# Question 3

Let $M=\begin{pmatrix}3 & 5 & 2\\5 & 3 & -2\\2 & -2 & -4\end{pmatrix}$

## (i) Show that the characteristic equation for M is $\lambda^3 - 2\lambda^2 - 48\lambda = 0$. [4]

M1: Attempt to find $\det(M - \lambda I)$

A1: Correct expansion of determinant

A1: Simplification to correct cubic

A1: Correct factorisation (or equivalent)

## (ii) Find the other two eigenvalues of M, and corresponding eigenvectors. [8]

Given that $\begin{pmatrix}1\\-1\\1\end{pmatrix}$ is an eigenvector of M corresponding to the eigenvalue 0.

M1: Factorise characteristic equation to find $\lambda(\lambda^2 - 2\lambda - 48) = 0$

M1: Solve quadratic to find $\lambda = 8$ and $\lambda = -6$

A1: Both eigenvalues correct

M1: For each eigenvalue, set up $(M - \lambda I)\mathbf{v} = \mathbf{0}$

M1: Reduce to row echelon form (or equivalent)

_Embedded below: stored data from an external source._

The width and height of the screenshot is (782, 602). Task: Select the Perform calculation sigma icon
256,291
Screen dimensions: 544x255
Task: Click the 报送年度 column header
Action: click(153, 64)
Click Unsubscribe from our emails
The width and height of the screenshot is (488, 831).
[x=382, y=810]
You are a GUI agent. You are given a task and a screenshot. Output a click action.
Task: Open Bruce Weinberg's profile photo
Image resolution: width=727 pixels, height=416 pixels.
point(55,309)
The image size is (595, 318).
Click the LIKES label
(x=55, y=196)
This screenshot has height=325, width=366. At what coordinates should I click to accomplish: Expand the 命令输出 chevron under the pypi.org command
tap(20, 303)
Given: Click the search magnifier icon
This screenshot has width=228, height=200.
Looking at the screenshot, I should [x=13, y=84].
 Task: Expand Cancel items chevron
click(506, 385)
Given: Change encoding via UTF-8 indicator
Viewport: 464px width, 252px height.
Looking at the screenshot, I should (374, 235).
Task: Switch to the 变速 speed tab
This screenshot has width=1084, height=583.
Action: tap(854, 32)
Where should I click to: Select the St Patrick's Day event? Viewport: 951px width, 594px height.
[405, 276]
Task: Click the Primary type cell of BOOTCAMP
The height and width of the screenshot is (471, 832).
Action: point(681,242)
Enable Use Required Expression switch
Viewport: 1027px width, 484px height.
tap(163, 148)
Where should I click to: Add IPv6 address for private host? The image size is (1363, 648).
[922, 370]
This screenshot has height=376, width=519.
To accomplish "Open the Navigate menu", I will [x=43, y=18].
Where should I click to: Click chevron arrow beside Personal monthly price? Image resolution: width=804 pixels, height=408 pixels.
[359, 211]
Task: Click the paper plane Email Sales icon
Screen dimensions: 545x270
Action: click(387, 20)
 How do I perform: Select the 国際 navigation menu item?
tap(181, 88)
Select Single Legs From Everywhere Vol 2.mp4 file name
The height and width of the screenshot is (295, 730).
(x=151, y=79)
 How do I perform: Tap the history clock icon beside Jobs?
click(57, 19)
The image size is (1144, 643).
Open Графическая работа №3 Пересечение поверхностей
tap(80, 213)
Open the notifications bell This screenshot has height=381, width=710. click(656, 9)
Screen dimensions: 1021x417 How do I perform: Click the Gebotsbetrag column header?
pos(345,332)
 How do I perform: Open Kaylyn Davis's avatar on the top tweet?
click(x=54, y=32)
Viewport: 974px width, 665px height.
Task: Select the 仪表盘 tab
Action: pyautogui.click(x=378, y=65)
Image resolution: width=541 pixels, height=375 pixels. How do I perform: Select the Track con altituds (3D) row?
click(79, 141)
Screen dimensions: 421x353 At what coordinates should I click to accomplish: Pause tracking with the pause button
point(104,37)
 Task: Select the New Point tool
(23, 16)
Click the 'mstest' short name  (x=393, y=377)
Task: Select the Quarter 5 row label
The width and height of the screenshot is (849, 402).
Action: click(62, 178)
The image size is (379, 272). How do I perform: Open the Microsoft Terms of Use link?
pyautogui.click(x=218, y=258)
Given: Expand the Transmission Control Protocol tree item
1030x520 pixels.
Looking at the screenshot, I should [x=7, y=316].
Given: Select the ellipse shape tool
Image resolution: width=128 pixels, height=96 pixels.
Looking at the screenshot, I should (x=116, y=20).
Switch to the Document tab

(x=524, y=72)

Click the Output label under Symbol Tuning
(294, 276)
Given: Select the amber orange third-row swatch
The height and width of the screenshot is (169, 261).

A1: Eigenvector for $\lambda = 8$ (e.g., $\begin{pmatrix}1\\1\\0\end{pmatrix}$ or scalar multiple)

A1: Eigenvector for $\lambda = -6$ (e.g., $\begin{pmatrix}1\\-1\\-2\end{pmatrix}$ or scalar multiple)

A1: All three eigenvectors correct or appropriately identified

## (iii) Write down a matrix P, and a diagonal matrix D, such that $P^{-1}MP = D$. [3]

B1: $P = \begin{pmatrix}1 & 1 & 1\\-1 & 1 & -1\\1 & 0 & -2\end{pmatrix}$ (or equivalent with eigenvectors in different order)

B1: $D = \begin{pmatrix}0 & 0 & 0\\0 & 8 & 0\\0 & 0 & -6\end{pmatrix}$ (or equivalent corresponding to order of P)

B1: Correct pairing of P and D

## (iv) Use the Cayley-Hamilton theorem to find integers a and b such that $M^4 = aM^2 + bM$. [3]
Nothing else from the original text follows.